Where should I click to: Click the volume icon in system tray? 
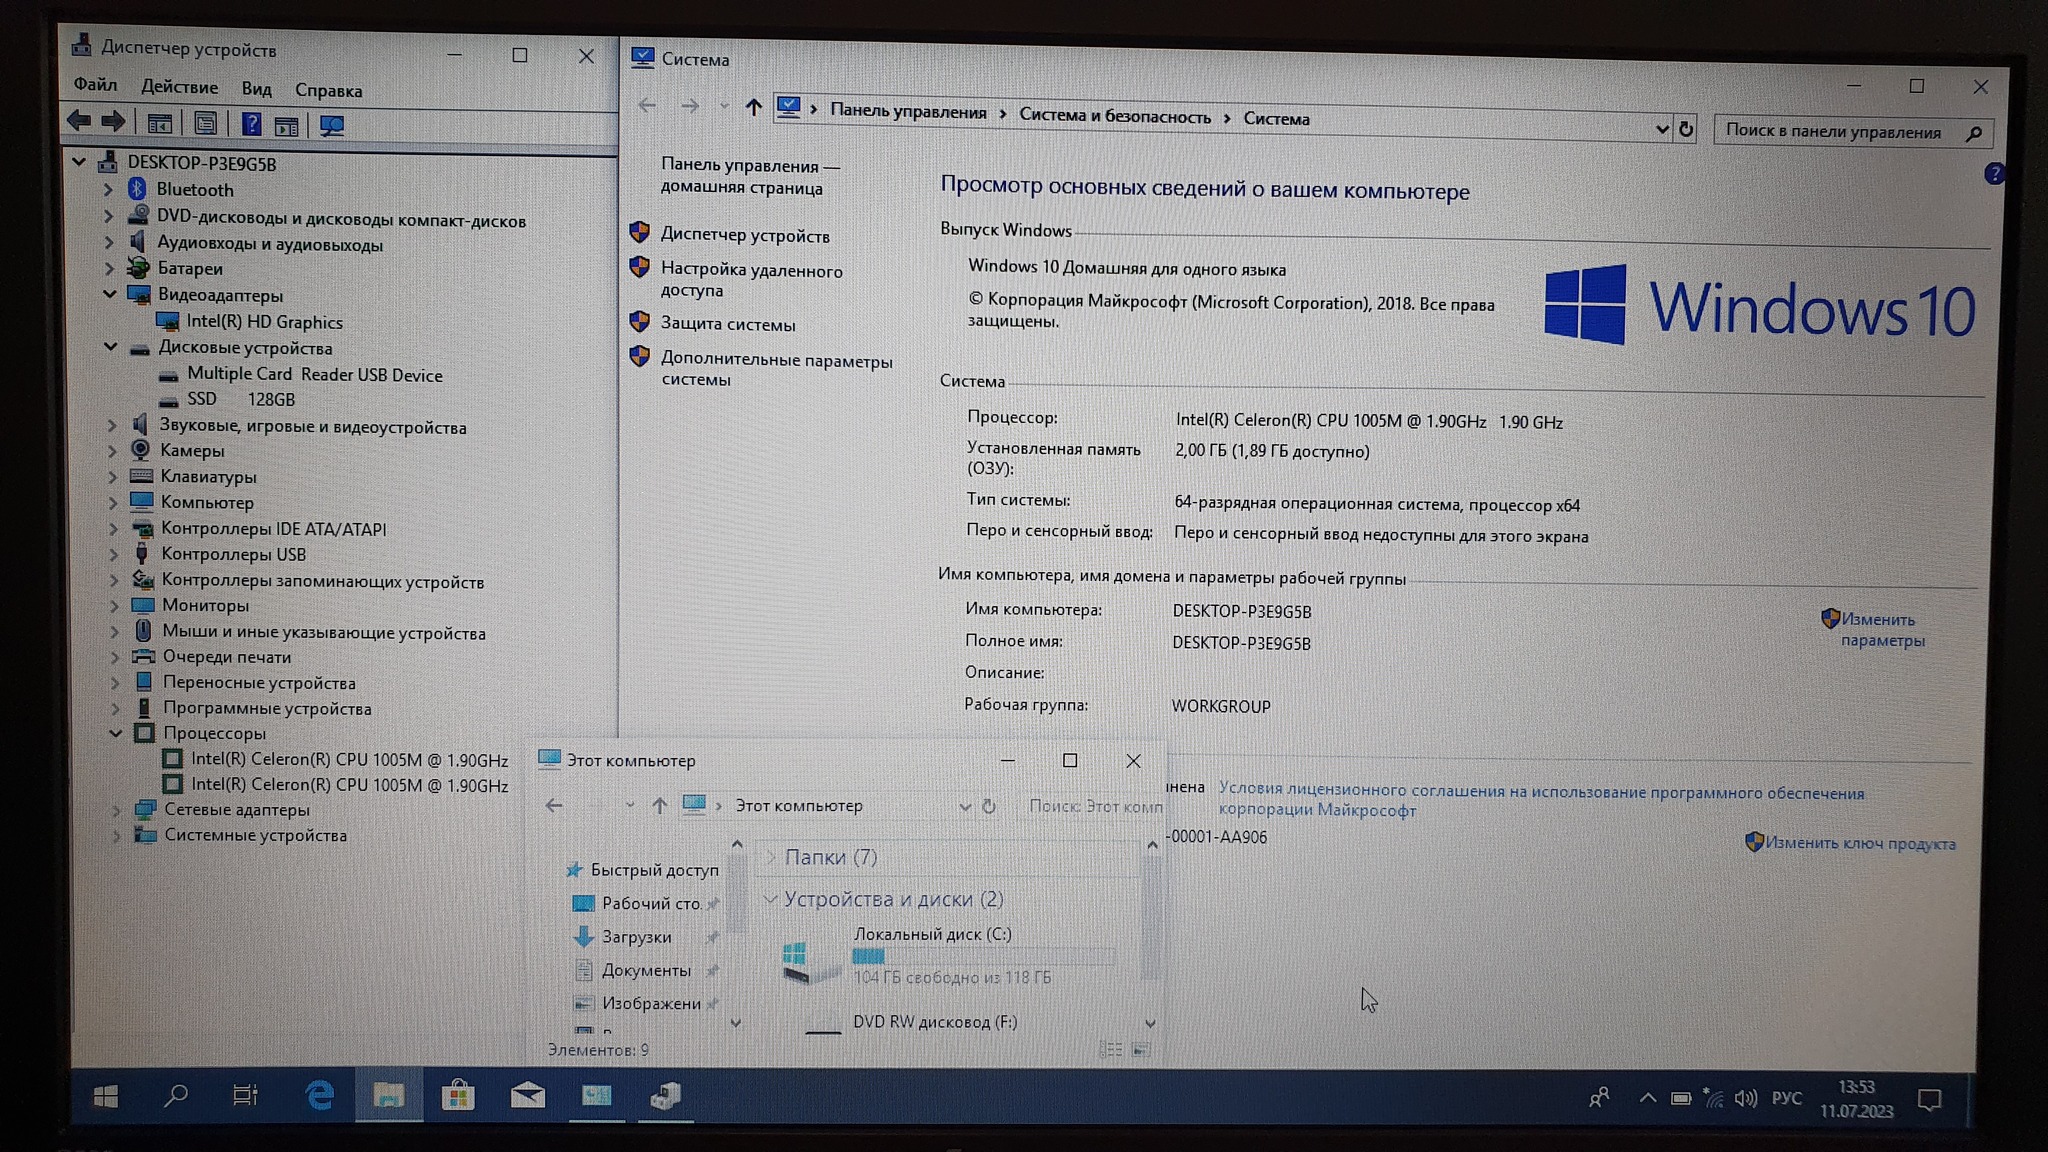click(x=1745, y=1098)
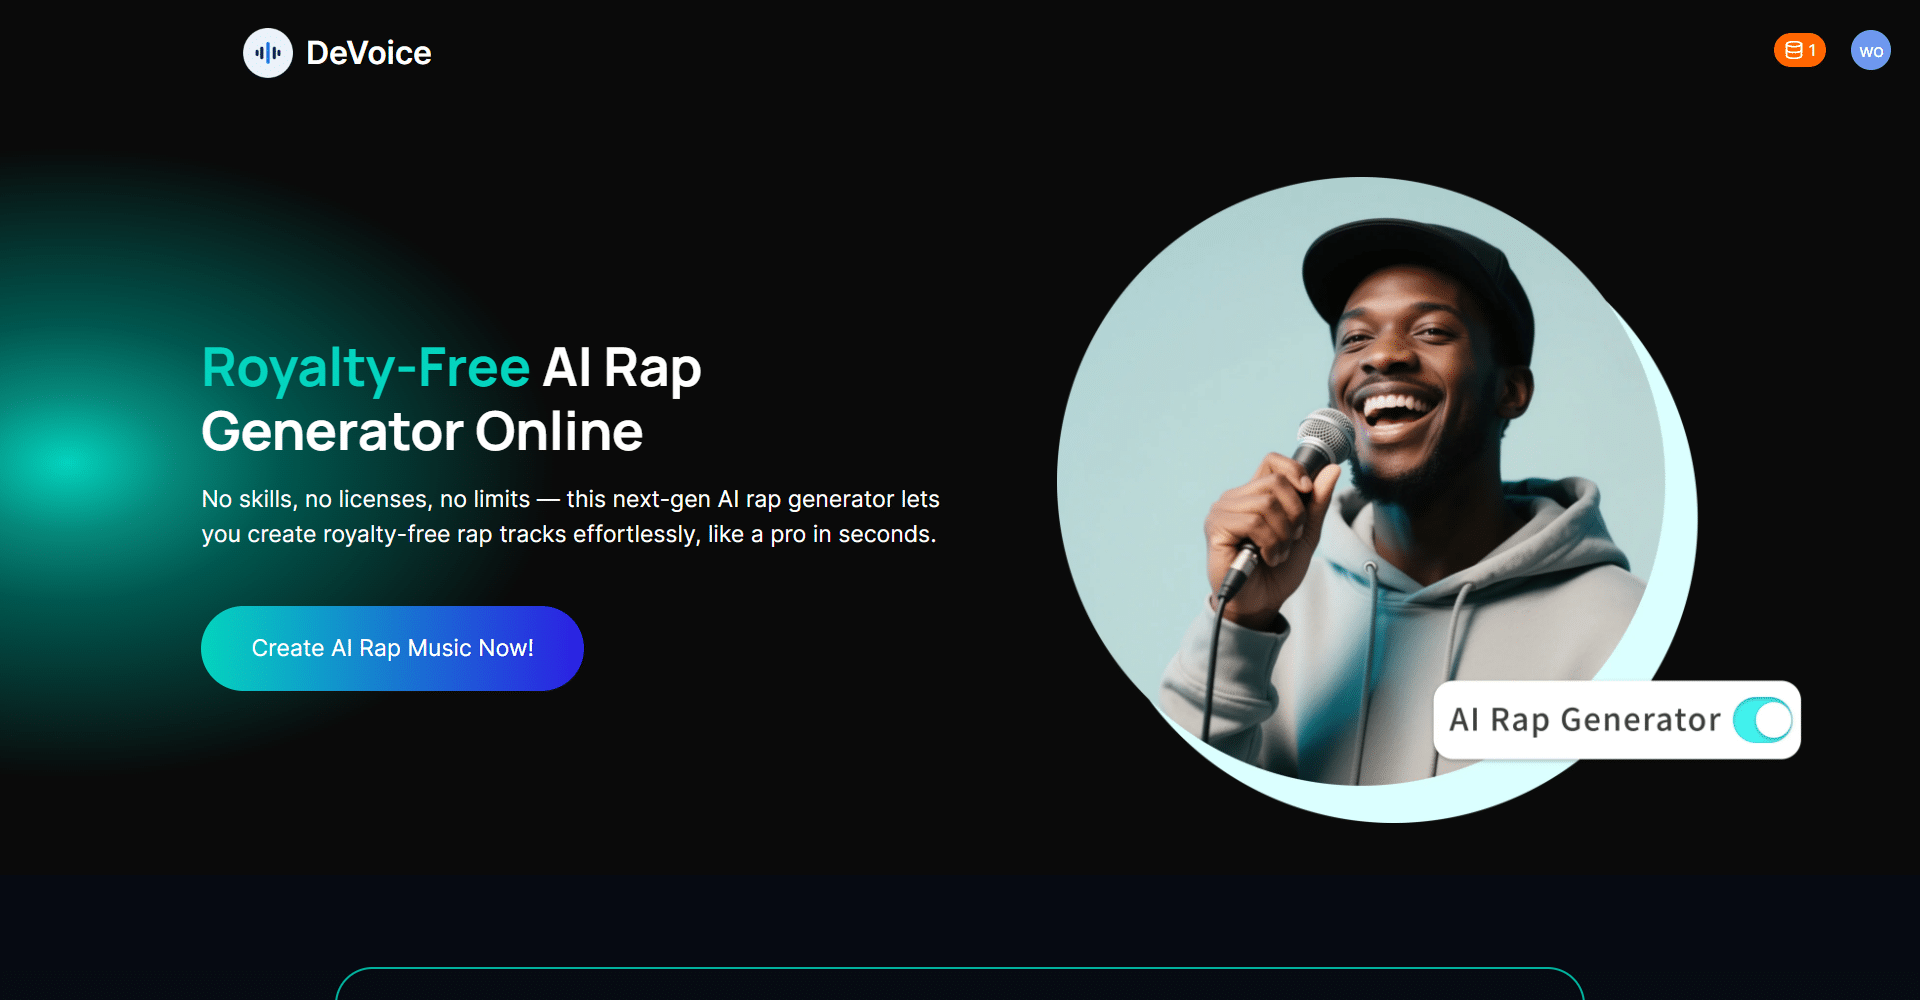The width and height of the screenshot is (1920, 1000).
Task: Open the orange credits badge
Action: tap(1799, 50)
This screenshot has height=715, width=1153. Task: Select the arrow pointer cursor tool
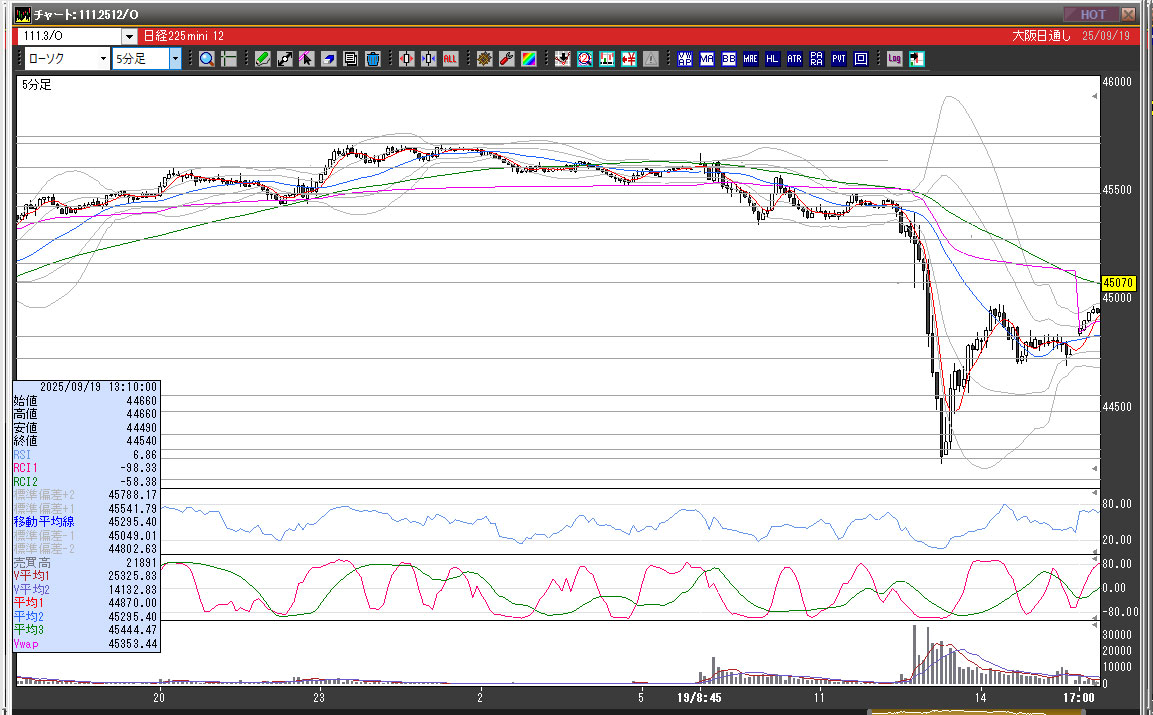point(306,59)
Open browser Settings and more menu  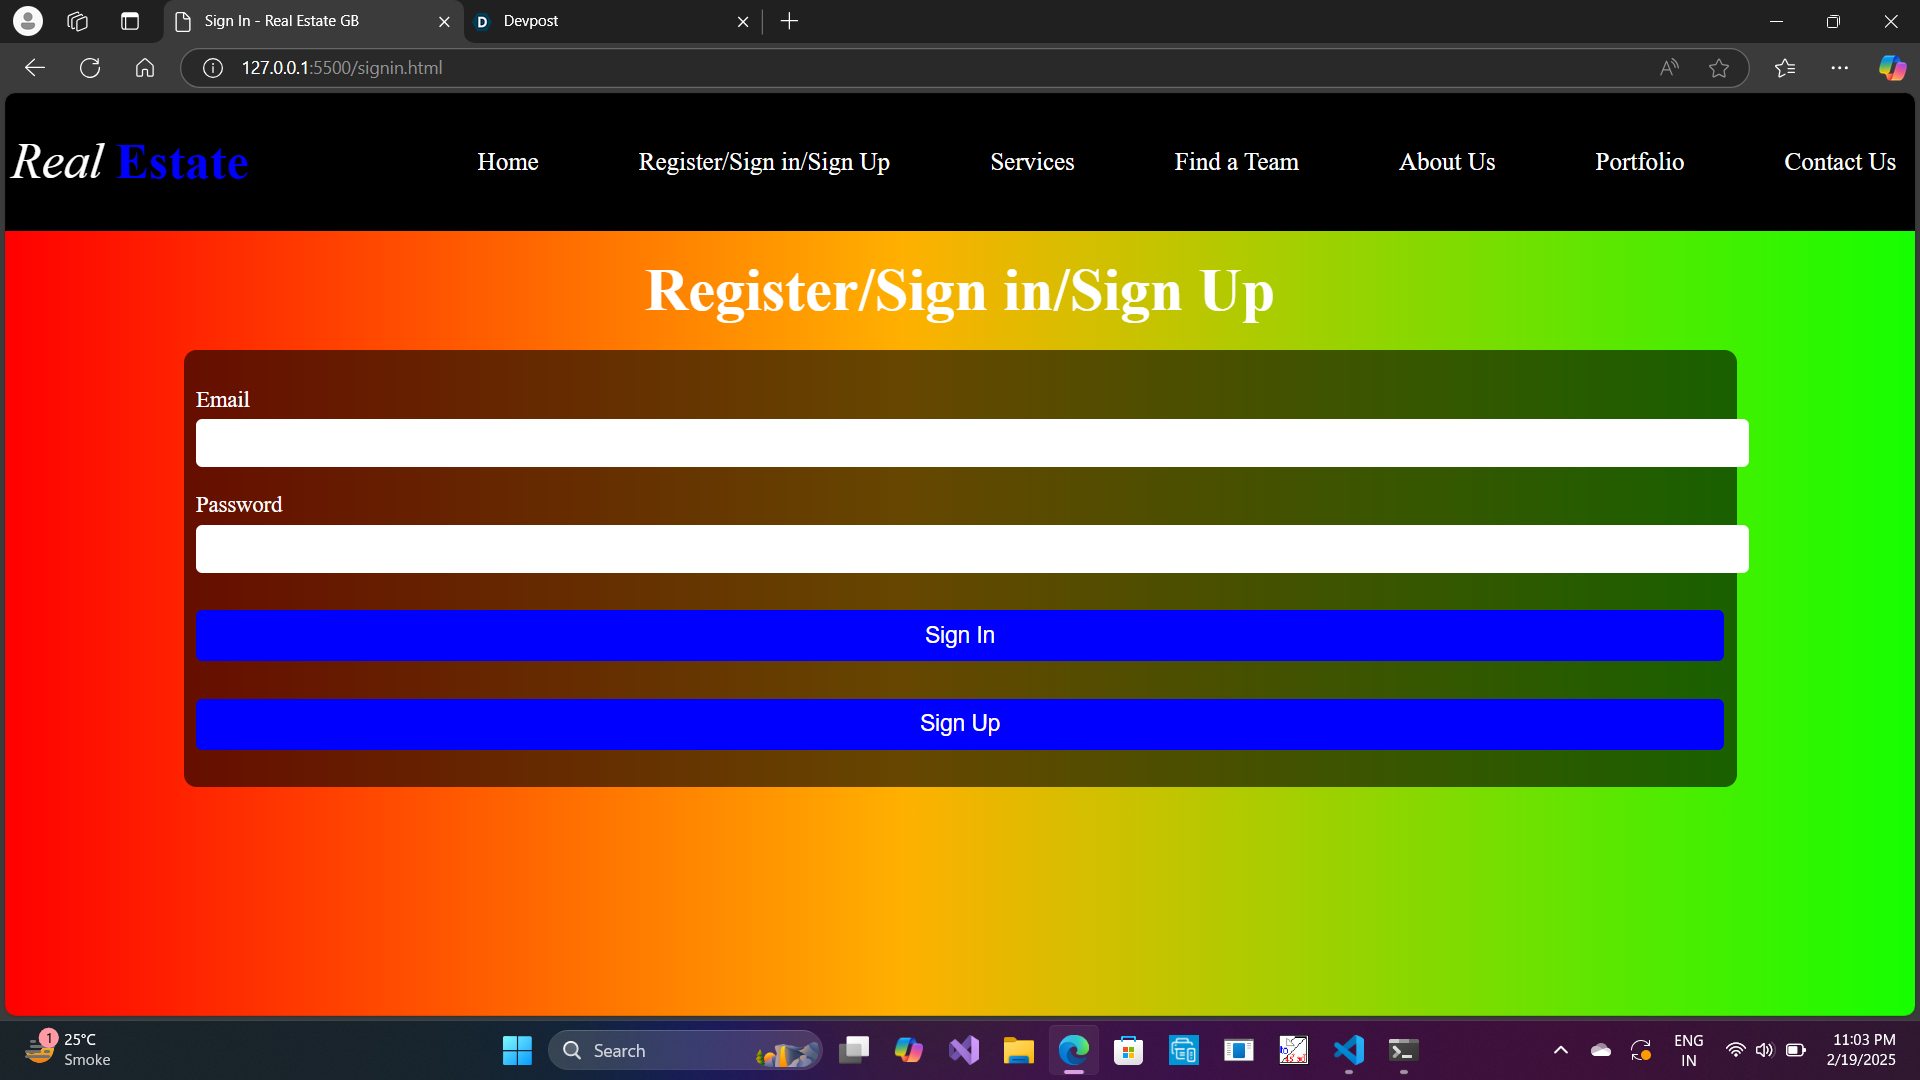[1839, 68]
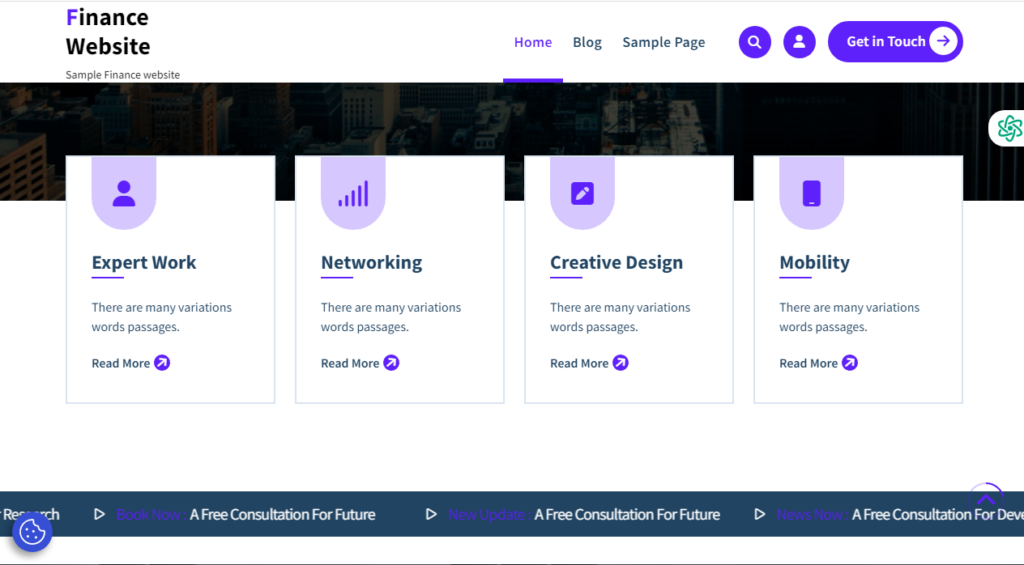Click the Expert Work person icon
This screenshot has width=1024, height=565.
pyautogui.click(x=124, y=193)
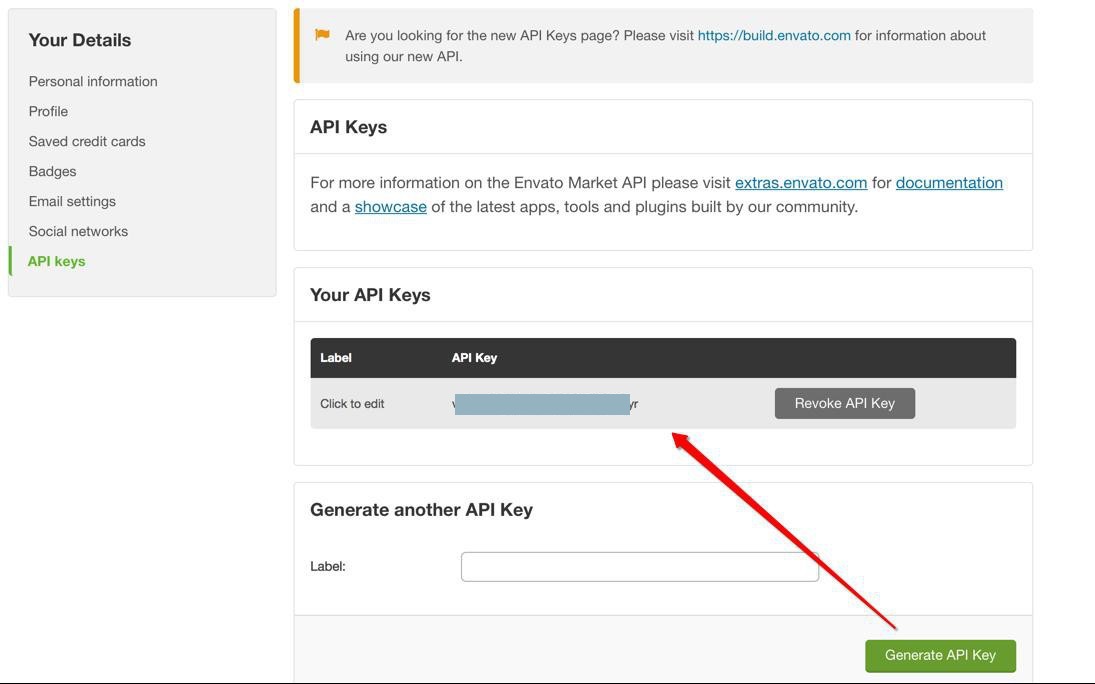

+ + +

_DIRECTIONS_: Copy the rows from the first one through the line that contains "Action: tap(1799, 50)", swapping "volume icon" for "speaker icon" and changing nothing else. Leave the pictures out.

_SOLUTION FOR THIS TASK_:
Where should I click to: Click the speaker icon in system tray? 
click(x=1745, y=1098)
The width and height of the screenshot is (1920, 1000).
Task: Open the orange credits badge
Action: tap(1799, 50)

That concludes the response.